● Yönerge 1
Yevm'il âhir konulu metne göre aşağıdaki soruları yanıtlayın:
(a) Yevm'il âhir nasıl tanımlanıyor?
(b) Mâide 61'in mealine göre onlar size geldiklerinde ne dediler?
(c) Hucurât 14'ün mealinde Araplara ne demeleri söyleniyor?
● Yönerge 2
Yevm'il âhir konulu metindeki "Araplar: “Biz âmenû olduk.” dediler" diye başlayan paragrafı, ana bilgilerini koruyarak madde madde ve daha kısa biçimde yeniden yazın.
● Yönerge 3
Yevm'il âhir konulu metnin devamını yazın.

● Alıntı metin
━━━━━━━━━━
Yevm’il âhir; ruhun Allah’a ulaşma günü.

Biz hayattayken ruhumuzun vücudumuzdan ayrılarak Allah’a ulaştığı gün, yevm’il âhir’dir.

Mâide 61:

5/MÂİDE-61: Ve izâ câukum kâlû âmennâ ve kad dehalû bil kufri ve hum kad haracû bihî, vallâhu a’lemu bimâ kânû yektumûn(yektumûne).
Ve (onlar) size geldikleri zaman: “Îmân ettik.” dediler. Oysa onlar, küfürle girip, küfürle çıkmışlardır. Ve Allah, onların gizlediklerini çok iyi bilir.


“Onlar size geldikleri zaman ‘âmenû olduk’ dediler. Oysaki onlar küfürle gelip küfürle çıkmışlardır ve Allah onların gizlediklerini çok iyi bilir.”

Hucurât 14:

49/HUCURÂT-14: Kâletil a’râbu âmennâ, kul lem tu’minû ve lâkin kûlû eslemnâ ve lemmâ yedhulil îmânu fî kulûbikum, ve in tutîullâhe ve resûlehu lâ yelitkum min a’mâlikum şey’â(şey’en), innallâhe gafûrun rahîm(rahîmun).
Araplar: “Biz âmenû olduk.” dediler. (Onlara) de ki: “Siz âmenû olmadınız (Allah’a ulaşmayı dilemediniz). Fakat: "Teslim olduk." deyin. Kalplerinize (içine) îmân girmedi. Ve eğer Allah’a ve O’nun Resûl'üne itaat ederseniz (Allah’a ulaşmayı dilerseniz), amellerinizden bir şey eksiltmez. Muhakkak ki Allah, Gafur’dur, Rahîm’dir.”


kâletil a’râbu âmennâ: Araplar dediler ki: Biz mü’min olduk.
kul: De ki.  
lem tu’minû: Siz mü’min olmadınız.
ve lâkin kûlû eslemnâ: Teslim olduk; teslime girdik; İslâm’a girdik deyin.
ve lemmâ yedhulil îmânu fî kulûbikum: Kalplerinizin içine îmân girmedi.
ve in tutîullâhe ve resûlehu: Eğer Allah’a ve Resûl’üne itaat ederseniz.
━━━━━━━━━━
● Verilen malzeme
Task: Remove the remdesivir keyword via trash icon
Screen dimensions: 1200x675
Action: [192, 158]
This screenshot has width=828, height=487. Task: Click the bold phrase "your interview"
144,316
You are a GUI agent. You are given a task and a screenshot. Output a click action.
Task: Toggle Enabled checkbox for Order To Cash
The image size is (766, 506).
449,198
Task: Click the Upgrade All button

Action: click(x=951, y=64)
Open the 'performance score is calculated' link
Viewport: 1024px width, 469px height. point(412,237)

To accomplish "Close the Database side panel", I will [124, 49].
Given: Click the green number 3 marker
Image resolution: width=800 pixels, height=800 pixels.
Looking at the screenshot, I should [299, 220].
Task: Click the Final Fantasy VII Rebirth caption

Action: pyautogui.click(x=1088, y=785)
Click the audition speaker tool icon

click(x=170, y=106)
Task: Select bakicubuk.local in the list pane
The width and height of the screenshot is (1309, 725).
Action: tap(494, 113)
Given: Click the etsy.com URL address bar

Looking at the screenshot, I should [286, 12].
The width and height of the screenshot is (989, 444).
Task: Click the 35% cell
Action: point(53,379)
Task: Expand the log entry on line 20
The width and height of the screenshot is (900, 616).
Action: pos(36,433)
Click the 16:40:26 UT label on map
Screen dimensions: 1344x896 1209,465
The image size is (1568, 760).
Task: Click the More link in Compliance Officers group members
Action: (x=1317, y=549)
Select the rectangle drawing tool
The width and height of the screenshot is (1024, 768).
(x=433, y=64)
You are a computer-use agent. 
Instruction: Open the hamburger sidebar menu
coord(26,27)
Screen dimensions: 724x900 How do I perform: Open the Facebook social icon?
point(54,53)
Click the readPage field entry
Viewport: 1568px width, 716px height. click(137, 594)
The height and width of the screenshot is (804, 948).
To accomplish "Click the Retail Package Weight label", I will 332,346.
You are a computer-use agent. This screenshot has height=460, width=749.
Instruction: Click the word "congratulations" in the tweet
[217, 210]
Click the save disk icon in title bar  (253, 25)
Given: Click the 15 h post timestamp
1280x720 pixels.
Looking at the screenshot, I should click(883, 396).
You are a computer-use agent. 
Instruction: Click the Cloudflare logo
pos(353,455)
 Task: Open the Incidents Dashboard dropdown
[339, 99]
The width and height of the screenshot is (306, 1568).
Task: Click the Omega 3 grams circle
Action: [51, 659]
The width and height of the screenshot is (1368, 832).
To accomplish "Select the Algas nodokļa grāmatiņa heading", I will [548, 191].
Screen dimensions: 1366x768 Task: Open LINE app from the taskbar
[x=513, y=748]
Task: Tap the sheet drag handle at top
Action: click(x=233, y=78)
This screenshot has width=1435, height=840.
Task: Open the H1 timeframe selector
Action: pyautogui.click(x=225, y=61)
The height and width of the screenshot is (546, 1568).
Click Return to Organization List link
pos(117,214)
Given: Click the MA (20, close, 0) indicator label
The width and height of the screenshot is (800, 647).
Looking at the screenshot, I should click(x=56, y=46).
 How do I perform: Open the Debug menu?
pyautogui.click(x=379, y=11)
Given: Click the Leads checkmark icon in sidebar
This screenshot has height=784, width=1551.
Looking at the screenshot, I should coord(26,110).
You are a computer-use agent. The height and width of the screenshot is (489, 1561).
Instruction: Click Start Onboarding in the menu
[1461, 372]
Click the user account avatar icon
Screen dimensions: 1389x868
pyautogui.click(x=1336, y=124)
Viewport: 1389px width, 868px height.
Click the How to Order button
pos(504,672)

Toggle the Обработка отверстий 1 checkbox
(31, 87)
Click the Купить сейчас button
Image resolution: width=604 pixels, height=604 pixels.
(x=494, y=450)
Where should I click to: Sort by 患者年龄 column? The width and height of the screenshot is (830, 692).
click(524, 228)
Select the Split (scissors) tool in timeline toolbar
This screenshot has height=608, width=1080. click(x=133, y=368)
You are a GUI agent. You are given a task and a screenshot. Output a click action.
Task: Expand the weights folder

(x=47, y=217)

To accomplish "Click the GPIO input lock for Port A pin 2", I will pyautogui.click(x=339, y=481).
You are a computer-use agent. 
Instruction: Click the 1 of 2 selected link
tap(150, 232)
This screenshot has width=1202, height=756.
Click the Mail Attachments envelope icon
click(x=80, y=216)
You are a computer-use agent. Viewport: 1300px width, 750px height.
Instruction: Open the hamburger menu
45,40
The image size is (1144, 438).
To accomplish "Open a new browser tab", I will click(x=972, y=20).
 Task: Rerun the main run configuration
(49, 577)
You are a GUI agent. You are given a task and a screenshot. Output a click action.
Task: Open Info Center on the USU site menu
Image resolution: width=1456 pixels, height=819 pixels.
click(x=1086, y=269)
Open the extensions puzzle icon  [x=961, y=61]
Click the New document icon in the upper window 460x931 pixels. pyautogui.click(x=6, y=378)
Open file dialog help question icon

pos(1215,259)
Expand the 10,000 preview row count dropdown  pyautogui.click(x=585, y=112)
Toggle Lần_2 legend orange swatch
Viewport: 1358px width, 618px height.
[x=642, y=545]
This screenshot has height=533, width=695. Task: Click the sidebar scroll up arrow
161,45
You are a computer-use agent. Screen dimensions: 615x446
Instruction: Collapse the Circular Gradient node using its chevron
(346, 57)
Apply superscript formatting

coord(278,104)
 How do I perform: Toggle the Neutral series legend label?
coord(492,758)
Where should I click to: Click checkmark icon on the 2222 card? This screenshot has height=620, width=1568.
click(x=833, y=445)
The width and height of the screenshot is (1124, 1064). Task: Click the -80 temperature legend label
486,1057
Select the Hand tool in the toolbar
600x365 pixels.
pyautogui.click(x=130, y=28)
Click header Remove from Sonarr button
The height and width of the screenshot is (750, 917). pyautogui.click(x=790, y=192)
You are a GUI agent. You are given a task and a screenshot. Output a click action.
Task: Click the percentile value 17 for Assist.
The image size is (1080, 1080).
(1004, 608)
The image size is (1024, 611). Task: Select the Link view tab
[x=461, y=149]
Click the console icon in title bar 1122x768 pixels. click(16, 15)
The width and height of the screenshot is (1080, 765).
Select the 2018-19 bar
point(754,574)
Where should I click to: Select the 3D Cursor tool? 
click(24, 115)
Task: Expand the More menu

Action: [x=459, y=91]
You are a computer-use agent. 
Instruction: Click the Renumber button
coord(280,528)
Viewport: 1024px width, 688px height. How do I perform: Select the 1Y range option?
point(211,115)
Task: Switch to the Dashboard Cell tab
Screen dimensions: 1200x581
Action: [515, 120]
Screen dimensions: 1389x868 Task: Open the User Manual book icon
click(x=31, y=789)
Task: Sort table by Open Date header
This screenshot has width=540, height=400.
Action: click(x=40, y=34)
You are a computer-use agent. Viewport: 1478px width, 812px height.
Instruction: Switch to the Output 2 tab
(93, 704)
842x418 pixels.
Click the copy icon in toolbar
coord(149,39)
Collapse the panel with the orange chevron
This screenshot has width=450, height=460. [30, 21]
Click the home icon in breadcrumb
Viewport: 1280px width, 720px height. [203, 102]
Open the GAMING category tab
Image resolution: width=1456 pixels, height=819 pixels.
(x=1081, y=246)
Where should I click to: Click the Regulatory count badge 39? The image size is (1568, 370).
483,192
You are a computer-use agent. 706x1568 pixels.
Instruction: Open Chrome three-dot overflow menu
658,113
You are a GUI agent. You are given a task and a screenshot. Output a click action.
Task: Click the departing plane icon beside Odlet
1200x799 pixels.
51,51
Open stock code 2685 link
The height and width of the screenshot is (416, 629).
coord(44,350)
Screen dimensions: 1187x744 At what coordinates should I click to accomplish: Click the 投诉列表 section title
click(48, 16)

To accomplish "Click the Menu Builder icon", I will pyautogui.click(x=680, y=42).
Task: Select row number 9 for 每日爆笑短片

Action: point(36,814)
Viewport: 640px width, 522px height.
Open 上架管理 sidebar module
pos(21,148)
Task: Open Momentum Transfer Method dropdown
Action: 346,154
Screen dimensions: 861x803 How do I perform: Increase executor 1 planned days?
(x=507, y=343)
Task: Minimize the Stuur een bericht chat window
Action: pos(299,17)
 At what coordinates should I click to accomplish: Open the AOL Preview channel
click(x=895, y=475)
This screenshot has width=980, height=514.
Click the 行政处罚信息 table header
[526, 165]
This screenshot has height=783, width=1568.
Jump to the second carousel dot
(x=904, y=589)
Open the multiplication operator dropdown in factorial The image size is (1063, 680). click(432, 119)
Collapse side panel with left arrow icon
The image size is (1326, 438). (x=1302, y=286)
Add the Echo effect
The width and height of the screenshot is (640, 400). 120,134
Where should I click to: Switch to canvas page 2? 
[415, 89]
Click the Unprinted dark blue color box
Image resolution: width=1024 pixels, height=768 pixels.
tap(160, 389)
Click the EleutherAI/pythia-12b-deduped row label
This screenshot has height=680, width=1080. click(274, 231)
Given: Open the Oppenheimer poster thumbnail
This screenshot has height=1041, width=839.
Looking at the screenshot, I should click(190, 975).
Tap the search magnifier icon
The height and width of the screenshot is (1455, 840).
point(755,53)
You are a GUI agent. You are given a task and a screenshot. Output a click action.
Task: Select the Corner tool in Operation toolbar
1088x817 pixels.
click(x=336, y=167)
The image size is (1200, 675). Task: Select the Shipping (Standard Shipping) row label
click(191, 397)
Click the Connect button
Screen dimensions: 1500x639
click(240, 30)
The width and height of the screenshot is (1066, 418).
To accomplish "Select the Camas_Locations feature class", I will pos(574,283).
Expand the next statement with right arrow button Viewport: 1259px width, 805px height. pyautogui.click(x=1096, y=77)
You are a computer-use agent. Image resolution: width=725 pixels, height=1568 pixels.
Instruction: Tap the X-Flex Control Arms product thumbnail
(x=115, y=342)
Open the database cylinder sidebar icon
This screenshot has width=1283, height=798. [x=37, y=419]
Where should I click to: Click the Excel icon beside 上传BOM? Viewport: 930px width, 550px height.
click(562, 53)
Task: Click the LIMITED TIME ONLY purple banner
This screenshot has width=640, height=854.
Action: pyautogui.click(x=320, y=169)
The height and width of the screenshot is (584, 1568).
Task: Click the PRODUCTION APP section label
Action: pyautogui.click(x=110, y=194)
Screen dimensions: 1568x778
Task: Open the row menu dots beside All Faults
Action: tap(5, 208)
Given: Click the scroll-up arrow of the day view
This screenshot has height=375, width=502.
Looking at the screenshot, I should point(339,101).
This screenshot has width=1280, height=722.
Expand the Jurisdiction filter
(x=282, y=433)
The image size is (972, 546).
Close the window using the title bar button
━━━━━━━━━━
● Yanıt 1
(a) Biz hayattayken ruhumuzun vücudumuzdan ayrılarak Allah'a ulaştığı gün olarak tanımlanıyor.
(b) "Îmân ettik." dediler.
(c) "Teslim olduk." demeleri söyleniyor.

● Yanıt 2
- Araplar âmenû olduklarını söylediler.
- Onlara âmenû olmadıkları, yani Allah'a ulaşmayı dilemedikleri söylenir. Bunun yerine "Teslim olduk." demeleri istenir.
- Kalplerine îmân girmemiştir.
- Allah'a ve Resûl'üne itaat ederlerse, yani Allah'a ulaşmayı dilerlerse, amellerinden bir şey eksiltilmez.
- Allah Gafur'dur, Rahîm'dir.

● Yanıt 3
lâ yelitkum min a’mâlikum: Amellerinizden bir şey eksilmez.
a’mâlikum şey’â(şey’en): Amellerinizden hiçbir şey eksilmez.
innallâhe gafûrun rahîm(rahîmun): Muhakkak ki Allah Gafur’dur; mağfiret edendir. Rahîm’dir; rahmet nuru gönderendir. Rahîm esmasıyla tecelli edendir.

Buradaki üç grup için de aynı şey söylenebilir. Üç grubun üçündekiler de Allah’a ulaşmayı dilemeyenlerdir. Allah’a inanıyorlar; “Allah vardır.” diyorlar. Kesinlikle Allah’a inanıyorlar da ama Allah’a ulaşmayı dilemiyorlar bu insanlar. Allah’a ulaşmayı dilemedikleri için orada problem oluşuyor. Allah’a ulaşmayı dilemeyen hiç kimse mü’min olamaz. Âmenû olamaz, âmenû olanlar Allah’a ulaşmayı dileyenlerdir. Ve Allahû Tealâ Bakara Suresinin 257. âyet-i kerimesinde diyor ki:

2/BAKARA-257: Allâhu velîyyullezîne âmenû, yuhricuhum minez zulumâti ilân nûr(nûri), vellezîne keferû evliyâuhumut tâgûtu yuhricûnehum minen nûri ilâz zulumât(zulumâti), ulâike ashâbun nâr(nâri), hum fîhâ hâlidûn(hâlidûne).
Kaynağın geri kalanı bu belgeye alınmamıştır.